When it’s getting down to it, you have your friends and you have your enemies and you have the fucking Astros and Yankees. And Mark.

 

Game 122: Athletics and Astros, Thursday, August 15, 7:07 p.m. first pitch

This is the start of the deep playoff push, when baseball stops being just baseball, only a little bit and in all the best ways. Now, we’re watching the scoreboard, checking on the Indians, the Rays, the Twins. Today, we get to the stadium and the massive third-and-a-half deck, nicknamed Mount Davis for former Raiders owner and all around venomous skin-sack Al Davis who built it, blotting out the beautiful view of the Oakland hills, has been cleared of its protective covering. This hasn’t happened in years. In a week, the Athletics are hosting the Giants and are expecting a sellout. A sellout. In Oakland. Things are happening.

In the sixth inning, I go for last beers at the bar near our regular spot, put down a twenty, pull out my Access badge, and wait for change. The bartender turns to me empty-handed. “I have the discount. These are only five dollars each.” I say with the overwhelming assurance of someone who can’t believe what’s happening.  

“Sorry,” he says. “I didn’t see your pass in time.”

“Well here it is.”

“It’s too late.”

“I’m sorry?”

“Yeah, there’s nothing I can do.”

“Sir, this is my twenty-second game this season. This has never happened,” I say with the indignation of someone who’s been here for every game since the move from Kansas City in 1968.

“Oh well,” he shrugs.

If there’s one thing I hate, if there’s one thing that flips my switch, it’s an unearned, dickish shrug. I smile. At this point in the ridiculously cheap season, the cost is immaterial. Two games from now, our adored regular bartender will make the same mistake and correct it in fifteen seconds. I am also missing a precious half-inning against a division rival in a playoff push. None of this matters. Mark doesn’t know how quickly the game can change. I ask, “What’s your name?”

“Mark.”

“Well I HOPE YOUR PARENTS ARE PROUD OF YOU MARK.”

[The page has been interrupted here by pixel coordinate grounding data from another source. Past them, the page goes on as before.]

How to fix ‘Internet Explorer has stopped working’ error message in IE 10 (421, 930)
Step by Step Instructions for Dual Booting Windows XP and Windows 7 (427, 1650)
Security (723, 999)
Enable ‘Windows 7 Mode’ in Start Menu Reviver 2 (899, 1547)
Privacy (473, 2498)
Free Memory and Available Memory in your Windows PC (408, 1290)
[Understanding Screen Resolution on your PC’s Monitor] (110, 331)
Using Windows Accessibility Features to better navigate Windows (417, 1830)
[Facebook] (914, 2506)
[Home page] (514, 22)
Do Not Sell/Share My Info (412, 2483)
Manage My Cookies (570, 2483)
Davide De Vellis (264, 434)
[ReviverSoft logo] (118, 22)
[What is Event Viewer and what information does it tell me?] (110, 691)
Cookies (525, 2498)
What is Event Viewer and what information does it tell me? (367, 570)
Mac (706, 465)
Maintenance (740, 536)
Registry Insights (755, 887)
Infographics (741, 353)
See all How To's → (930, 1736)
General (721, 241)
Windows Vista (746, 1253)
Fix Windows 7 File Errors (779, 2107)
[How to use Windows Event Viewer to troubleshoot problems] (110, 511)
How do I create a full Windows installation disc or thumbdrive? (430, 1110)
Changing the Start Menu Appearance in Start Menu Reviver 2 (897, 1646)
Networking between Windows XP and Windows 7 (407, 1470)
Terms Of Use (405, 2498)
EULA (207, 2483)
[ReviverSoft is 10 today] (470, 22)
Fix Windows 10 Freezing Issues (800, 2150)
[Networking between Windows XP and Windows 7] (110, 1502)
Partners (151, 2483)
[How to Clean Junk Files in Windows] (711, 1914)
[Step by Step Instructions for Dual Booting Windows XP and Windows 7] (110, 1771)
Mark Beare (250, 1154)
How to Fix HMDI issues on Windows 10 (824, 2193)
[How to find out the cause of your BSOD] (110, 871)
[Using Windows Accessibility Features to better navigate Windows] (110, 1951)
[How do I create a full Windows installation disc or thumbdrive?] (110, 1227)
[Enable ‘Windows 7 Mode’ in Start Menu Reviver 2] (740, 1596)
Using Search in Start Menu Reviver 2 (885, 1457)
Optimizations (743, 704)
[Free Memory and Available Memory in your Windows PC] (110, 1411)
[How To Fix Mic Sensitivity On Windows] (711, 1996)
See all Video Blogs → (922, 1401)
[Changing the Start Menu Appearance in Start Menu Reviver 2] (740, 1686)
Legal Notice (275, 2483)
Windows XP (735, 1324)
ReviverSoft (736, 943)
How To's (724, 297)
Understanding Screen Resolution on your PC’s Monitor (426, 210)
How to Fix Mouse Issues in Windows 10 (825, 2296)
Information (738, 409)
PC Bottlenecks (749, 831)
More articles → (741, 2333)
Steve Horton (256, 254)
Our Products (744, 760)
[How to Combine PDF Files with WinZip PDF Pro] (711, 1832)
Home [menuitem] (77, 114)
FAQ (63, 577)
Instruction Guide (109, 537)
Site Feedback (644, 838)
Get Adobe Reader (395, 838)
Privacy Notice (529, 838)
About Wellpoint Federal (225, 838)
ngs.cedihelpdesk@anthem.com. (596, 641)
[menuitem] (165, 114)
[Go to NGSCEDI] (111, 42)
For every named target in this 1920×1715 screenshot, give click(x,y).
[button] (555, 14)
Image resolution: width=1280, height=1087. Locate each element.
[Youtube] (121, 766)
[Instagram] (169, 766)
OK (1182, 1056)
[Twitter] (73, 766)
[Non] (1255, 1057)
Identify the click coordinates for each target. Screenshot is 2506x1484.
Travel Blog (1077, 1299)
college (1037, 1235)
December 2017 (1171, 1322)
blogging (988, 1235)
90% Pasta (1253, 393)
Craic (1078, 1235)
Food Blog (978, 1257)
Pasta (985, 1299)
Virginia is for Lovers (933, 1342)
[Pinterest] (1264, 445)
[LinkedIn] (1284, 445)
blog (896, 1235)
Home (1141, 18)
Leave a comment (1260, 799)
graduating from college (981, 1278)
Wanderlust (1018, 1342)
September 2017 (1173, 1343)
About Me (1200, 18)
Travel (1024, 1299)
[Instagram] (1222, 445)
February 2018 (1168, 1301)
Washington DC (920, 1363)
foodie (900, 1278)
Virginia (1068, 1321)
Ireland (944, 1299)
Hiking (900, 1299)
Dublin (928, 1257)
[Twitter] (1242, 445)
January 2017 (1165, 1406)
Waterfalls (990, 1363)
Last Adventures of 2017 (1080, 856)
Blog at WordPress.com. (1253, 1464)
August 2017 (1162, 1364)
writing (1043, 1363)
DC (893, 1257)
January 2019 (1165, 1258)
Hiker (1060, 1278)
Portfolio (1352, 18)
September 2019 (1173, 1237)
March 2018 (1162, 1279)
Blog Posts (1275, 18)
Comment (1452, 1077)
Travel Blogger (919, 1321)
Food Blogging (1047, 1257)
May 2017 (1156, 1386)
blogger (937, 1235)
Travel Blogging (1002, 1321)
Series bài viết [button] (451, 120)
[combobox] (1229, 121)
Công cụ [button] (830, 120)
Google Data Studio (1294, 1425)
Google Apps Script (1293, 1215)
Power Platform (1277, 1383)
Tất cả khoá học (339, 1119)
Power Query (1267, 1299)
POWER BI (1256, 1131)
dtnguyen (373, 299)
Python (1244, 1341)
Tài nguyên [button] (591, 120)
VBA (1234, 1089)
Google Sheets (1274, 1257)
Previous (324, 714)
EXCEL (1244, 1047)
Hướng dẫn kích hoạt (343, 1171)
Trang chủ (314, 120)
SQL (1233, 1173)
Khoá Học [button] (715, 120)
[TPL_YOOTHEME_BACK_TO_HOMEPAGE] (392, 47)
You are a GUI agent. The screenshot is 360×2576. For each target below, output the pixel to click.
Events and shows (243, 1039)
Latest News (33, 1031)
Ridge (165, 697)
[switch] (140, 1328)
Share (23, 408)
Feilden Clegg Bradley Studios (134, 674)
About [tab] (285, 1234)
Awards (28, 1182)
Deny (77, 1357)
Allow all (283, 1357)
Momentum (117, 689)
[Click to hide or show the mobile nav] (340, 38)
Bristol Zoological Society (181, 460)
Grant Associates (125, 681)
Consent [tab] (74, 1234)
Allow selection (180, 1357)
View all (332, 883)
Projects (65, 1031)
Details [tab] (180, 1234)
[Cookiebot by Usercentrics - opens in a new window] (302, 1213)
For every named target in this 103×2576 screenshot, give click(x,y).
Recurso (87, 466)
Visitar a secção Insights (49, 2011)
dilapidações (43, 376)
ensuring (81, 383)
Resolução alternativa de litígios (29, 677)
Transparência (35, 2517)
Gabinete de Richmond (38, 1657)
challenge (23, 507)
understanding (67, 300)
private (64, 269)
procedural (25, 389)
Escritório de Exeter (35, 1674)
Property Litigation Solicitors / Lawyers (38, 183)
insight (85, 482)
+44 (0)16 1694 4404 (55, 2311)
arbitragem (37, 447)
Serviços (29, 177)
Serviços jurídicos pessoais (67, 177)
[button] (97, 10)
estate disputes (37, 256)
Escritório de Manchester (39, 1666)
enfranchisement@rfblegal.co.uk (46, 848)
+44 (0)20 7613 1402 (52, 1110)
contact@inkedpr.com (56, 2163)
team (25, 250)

On schoolyard autopilot, Mark echoes, “I hope your parents are proud of YOU!”

I wonder if they are. I think they are. Maybe they are. In this moment, they are probably not. “Oh very good, Mark.”

Tim has arrived just in time. “Ohhhhh dear,” he says. Like a coach trying to do everything he can to get between his ejected player and the umpire, sweat-and-spit, hat brim-to-brim close without making physical contact, Tim tries to usher me away.

Mark, to his characteristic discredit, stammers and looks down at his hands, which finally reminds him where he is. “Yeah, you get out of my bar!”

“Your bar?” I definitely do not yell. “I’ve never seen you here before.”

Tim is almost chest-bumping me out. Because we are professionals, we manage this without spilling any beer. A roar goes up in the crowd that is definitely for me and my struggle for justice.

“Nice going, Mark! Great work, Mark!” I say with absolutely no sarcasm, not waving my badge in his face. “See you around, Mark!”

We get back to our seats and Tim is beaming.

“I really showed him,” I say. “Fucking Mark.”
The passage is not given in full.